In In re Estate of Stewart, several siblings disputed the estate of their father. Wayne was the executor of his father’s estate and filed for a judicial discharge of the probate. Jennifer, his sister, filed an objection to the judicial discharge, claiming, among other things, a breach of fiduciary duty. She prevailed at trial.
The relevant facts are relatively straightforward: Wayne was appointed executor under his father’s will. He had two brothers and one sister. Wayne made several distributions of his father’s property, which provided several specific bequests, but provided that the siblings should receive equal shares of the remainder of the property.
In making the distributions, Wayne provided no information about the properties or their valuations to Jennifer, did not provide her accountings, and failed to tell her when he was making distributions to her (e.g., transferring securities into her Merrill Lynch account without telling her he was going to do so).

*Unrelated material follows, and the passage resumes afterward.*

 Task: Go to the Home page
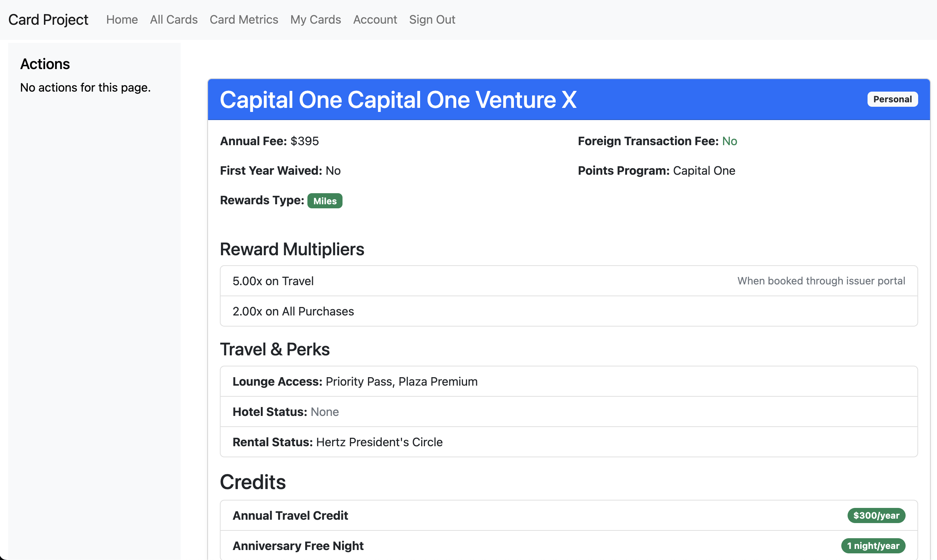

Wayne also failed to disclose an electrical lease on a piece of land held by the estate which he deeded to the brothers. He sold the lease to the electrical company outside of the estate. Finally, Wayne distributed $26,000 less to Jennifer than to himself and his brothers, and claimed to have mistakenly paid himself a $48,000 executor fee without court approval. He corrected these “errors” before he filed the request for a judicial discharge.

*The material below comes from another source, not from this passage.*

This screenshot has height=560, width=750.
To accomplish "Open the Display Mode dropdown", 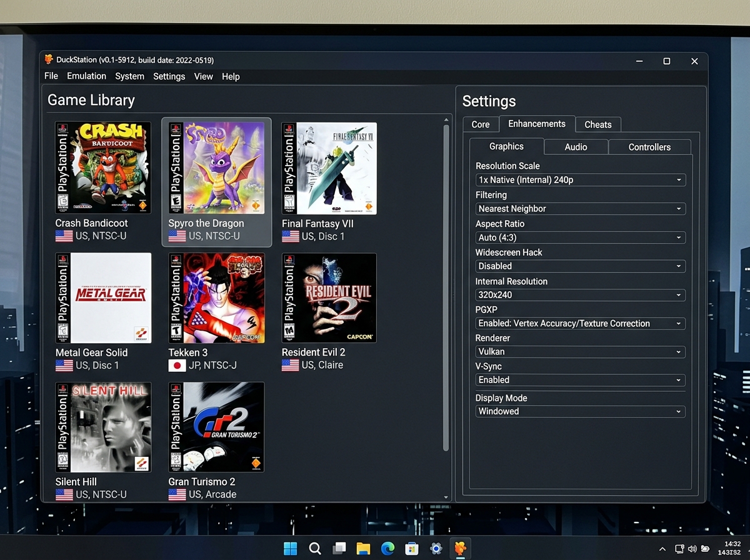I will 580,411.
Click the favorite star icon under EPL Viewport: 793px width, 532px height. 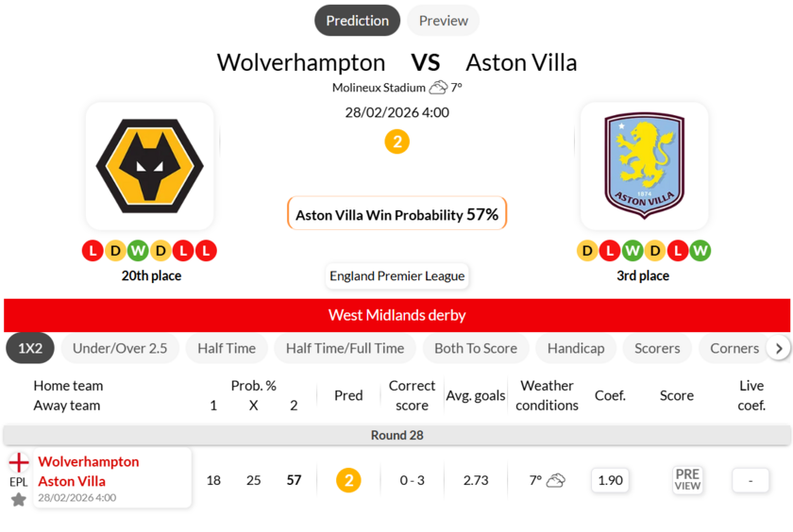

The jury found that Wayne violated his fiduciary duty. And while they found Jennifer’s damages were $0, they awarded her $150,000 in attorney fees and costs, with prospective appellate attorney fees.
On appeal, the Court ruled that Wayne indeed had a fiduciary duty to Jennifer as the executor to the will. Fiduciary duties include “the duty of loyalty and utmost good faith; duty of candor; duty to refrain from self-dealing; duty to act with integrity; duty of fair, honest dealing; and the duty of full disclosure.” Id. Among these obligations, Jennifer argued that Wayne was involved in self-dealing and violated his obligation of full disclosure.
On appeal, Wayne argued that he had a right to make pro-rata distributions under section 405.015 of the Texas Estates Code and that he thus he didn’t engage in self-dealing.
The Court disagreed, holding that:
section 405.0015 states nothing about divesting an independent executor of the fiduciary duties he owes the beneficiaries of the will. We agree with Jennifer that Wayne’s interpretation would lead to an absurd result. … We conclude section 405.0015 merely provide an independent executor with the tools necessary to make non-pro-rata distributions and avoid the common partition litigation among heirs anticipated and addressed by the Heirs Partition Act. Thus, the typical fiduciary duties of good faith, fair dealing, and full disclosure still apply to Wayne’s actions notwithstanding section 405.0015.
The statute, the court found, stated nothing about an executor’s obligations as a fiduciary. Under Texas law, an executor maintains an obligation to provide the beneficiary information as it is requested about the properties and their valuations. By failing to do so, an executor may breach its fiduciary duty.
The moral of the story: If a beneficiary requests information, provide it. If a beneficiary requests an accounting, provide it. Indeed, these items are generally required even in the absence of a formal request. Full disclosure is a fiduciary duty.